Reborn on Elm Street

Posted on: September/1/1993 12:01 AM

By Mark Shapiro

Published in Fangoria #126.

Nobody was more certain that the man of our (bad) dreams was buried after Freddy’s Dead: The Final Nightmare than Robert Englund. He remained skeptical even when the possibility of a Nightmare 7 was hinted at during a conversation with New Line Cinema president Robert Shaye.

“I told Bob that although the franchise was still huge and successful on a worldwide level, I couldn’t imagine what we’d do with a seventh one,” the actor recalls. “I felt we had put every possible idea into Freddy’s Dead and had really played out the mythology. I was at a loss as to how we could do another Nightmare.”

As it turned out, however, series creator Wes Craven had an inspiration and, after ironing out a deal with New Line, has jump-started the franchise with his script for A Nightmare on Elm Street 7, which he will also direct. At press time, production was set to begin this month, and the only casting set in stone will likely delight Nightmare fans: Heather Langenkamp will return from the original, playing herself in what Englund describes as a “reality-based/virtual reality-oriented story.”

“I haven’t seen the script yet,” he continues, “but the way Wes described it to me, it involves a reality-based stalker and becomes centered on the notion that the only place Freddy can manifest anymore is in the minds of his creators. It will be kind of a Frankenstein thing.”

As a result, the actor reports, the tale will not only require him to play Freddy but the real-life Robert Englund as well. He also reveals that an actor may play director Craven in the film. “Wes’ idea is to bring Freddy back through the imaginations of the actual people involved in the making of his movies,” Englund elaborates. “It’s going to be almost like Freddy Goes to Hollywood.”

Without a physical script in hand, the actor can only speculate on Craven’s further contributions to the Nightmare mythology in the project. “What Wes has told me seems to indicate that he’s come up with some new technology, or new gimmick we haven’t seen in previous films.”

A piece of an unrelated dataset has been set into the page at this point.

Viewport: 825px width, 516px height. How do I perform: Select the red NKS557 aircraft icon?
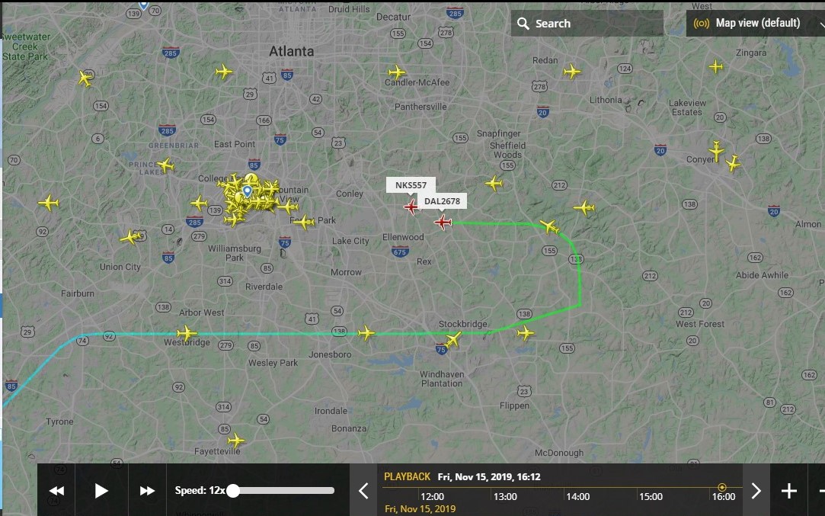pyautogui.click(x=411, y=207)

Englund remains neutral on the question of whether Nightmare 7 will serve as a setup for the long-anticipated Freddy-vs.-Jason movie. “The idea of that kind of team-up sounds silly,” he offers, “but it also sounds lucrative. I know it would take a great script and director to interest me. It seems that anything that happens with that film will depend on how Nightmare 7 is received.”

Inevitably, the toughest issue surrounding Nightmare 7 regards whether fans will feel a bit cheated by Freddy’s resurrection after his much-ballyhooed death. “If they had just gotten another kid director, whether he was good or not, and made me an offer I couldn’t refuse, then I could say fans would definitely have a right to feel screwed,” Englund says. “But this is Wes Craven, the guy who created A Nightmare on Elm Street and Freddy Krueger. This is a different story.”